As a GP who retired at the end of last year, having worked the last nine months of my career in primary care in London, I have been despairing when I hear repeated criticism aimed at GPs. So thank you, Zoe Williams, for your kindness (GPs are full of kindness and wisdom – so why do they face constant criticism?, 14 September). I would only like to question the words “usually quite tiny” used to describe their acts of kindness and wisdom, which caused me to reflect.
As a GP, you need to use enormous amounts of kindness and mental energy to generate empathy, and to enable the full use of your knowledge and experience to deal with a vast variety of problems. Working remotely for patient safety means you often have to plumb new depths of your psychological resources to maintain standards. Mistakes can cause medical errors, or misunderstandings and upset.
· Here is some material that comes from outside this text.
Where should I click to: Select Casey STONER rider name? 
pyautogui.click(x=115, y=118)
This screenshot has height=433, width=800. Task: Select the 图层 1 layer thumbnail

I don’t think any GPs would agree that the kindness and wisdom used every day at the frontline of primary care is tiny.
Dr Kate Cabot
• It’s not face-to-face contact that I miss with my GP surgery (Letters, 14 September), but its preventive role in my healthcare. I take medicaments to control my blood pressure and cholesterol, and I use inhalers for my asthma. I used to have annual checkups for these conditions, usually carried out by a nurse and reported to a doctor if necessary, which provided an opportunity to express any worries. I hope this routine preventive healthcare role can be resumed as it provided valuable oversight and reassurance.